**課題 A**
空気圧保持機構に関する本文で、図2の説明に定義されている記号をすべて挙げ、それぞれの意味を記してください。
**課題 B**
空気圧保持機構に関する本文の続きを、最後の文の後から書き進めてください。

**読解用抜粋**
%%
図1 Non-contact air holder.(原論文1より引用)

 管内で光学ヘッドを保持する場合に必要な性能として、外力に対して保持剛性が大きいこと及び姿勢変化が少ないことが最も重要である。管内におけるAHの保持剛性はノズルから噴出する空気の噴流力に左右される。そして、この噴流力は噴出速度の2乗に比例し、噴出速度は供給空気圧に依存する。結局、保持剛性を高めるには供給空気圧を高くすることが実際的に極めて有効である。そこで、汎用の圧縮空気源に増圧装置を付加して最大1.4MPaまでの空気が供給できるようにして実験を行った。その結果、供給空気圧を高くするとノズルと管内壁間の空気膜の剛性は確実に増大すること、また空気膜の厚さが小さい(すなわち間隙が狭い)ほど給気圧力の効果が顕著になった。
 
 次いで、長手方向の中央部で周方向の3カ所(120度毎)に設けたノズルの内径や個数が異なる多数のAHを製作し、ノズルの異なる2個のAHを様々に組み合わせて、ノズルの大きさ(内径)や配置数と保持剛性・保持姿勢との関連を調べた。そして保持剛性が最大で、同時に管内での傾き角が最小(保持姿勢最良)となるAHの組み合わせを実験的に探索した。図2は組み合わせを変えた場合の空気膜の剛性を示す。AH32(内径1mmのノズルが周方向120度毎に3個合計9個ついたAH及び2個づつ合計6個のノズルがついたAHを組み合わせたもの)の場合に、空気膜の剛性は最大となり、その値は2N/μm(空気膜厚さ100μm)になった。


図2 Combination of AH vs. air film stiffness. G:試験用の管とAHとの隙間、dn:ノズルの内径、L:試験用の管の長さ、Ps:供給空気の圧力(原論文1より引用)



図3 Combination of AH vs. floating stability.(原論文1より引用)

 また、保持姿勢(管内での傾き角)に関する実験結果を図3に示す。組み合わせた2個のAHに負荷をかけた場合の管内での傾き角を計測した結果である。この場合にも、AH32の組み合わせが傾き角最小となっただけでなく、負荷の変動に対する影響も少ないことから保持精度が最も良いことが明らかになった。
 
 本研究によって、管壁との隙間が大きくしかも長手方向で隙間が変動するステンレス鋼管を対象に検査装置を空気圧で支える場合には、供給空気を高圧にすると共に空気ノズルの配置数が異なる2つのAHを適切に組み合わせることによって、保持機構の剛性が高く姿勢も安定したものとすることができることが確認された。
%%
**データ区分**
%%
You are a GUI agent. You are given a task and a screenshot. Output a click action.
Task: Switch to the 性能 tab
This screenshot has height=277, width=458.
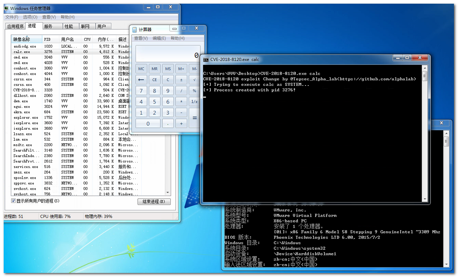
%%
**解答 A**
G：試験用の管とAHとの隙間
dn：ノズルの内径
L：試験用の管の長さ
Ps：供給空気の圧力

**解答 B**
コメント    :
 近年、原子力プラントの構造部材表面を平滑加工(Surface pretreatment)した場合の放射化の低減効果(Radiation reduction)に関する実プラントでの実証的な研究結果が非常に多く発表されるようになった(例えば、Proc. of 1998 JAIF Int. Conf.)。しかし平滑加工面の評価法、特に小径管内面の平滑加工と管内挿入型計測システムによる評価法で実用に近づいた研究は、ほんのわずかしか無いと言って良い。小径管で複雑に曲がったものの内面の直接的な検査になるとマイクロロボット的なアプロ-チは幾つかあるが、実用には程遠い状況である。この中で直管については、本文で示した空気圧を使う方法は機構が極めてシンプルなため安価に製作でき、空気膜を形成することで平滑面を損傷しないだけでなく、測定面を清浄にする効果も持っている。一番の弱点である保持力は給気圧力を上げれば確実に大きく出来る。したがって、被測定管内径に見合った保持機構を揃えておけば、様々な寸法の管内検査装置の非接触保持機構として実際に用いることが可能である。
 

原論文1 Data source 1:
管内検査装置用空圧式非接触保持機構
小澤 則光、水原 清司、明渡 純、清宮 紘一
通産省工業技術院機械技術研究所
日本原子力学会誌、Vol. 40, No. 9, pp. 709-712 (1998)

原論文2 Data source 2:
Non-contact Air Holding Mechanism for Inspection of Pipe Inner Walls
Norimitsu OZAWA, Kiyoshi MIZUHARA, Jun AKEDO, Koichi SEIMIYA
Mechanical Engineering Laboratory, AIST, MITI
Journal of Nuclear Science and Technology, Vol. 35, No. 12, pp. 952-957 (1998)

参考資料1 Reference 1:
Ahmed, S. M., et al.
JSME Int. J., Ser. B, 36 (4), p. 517 (1993)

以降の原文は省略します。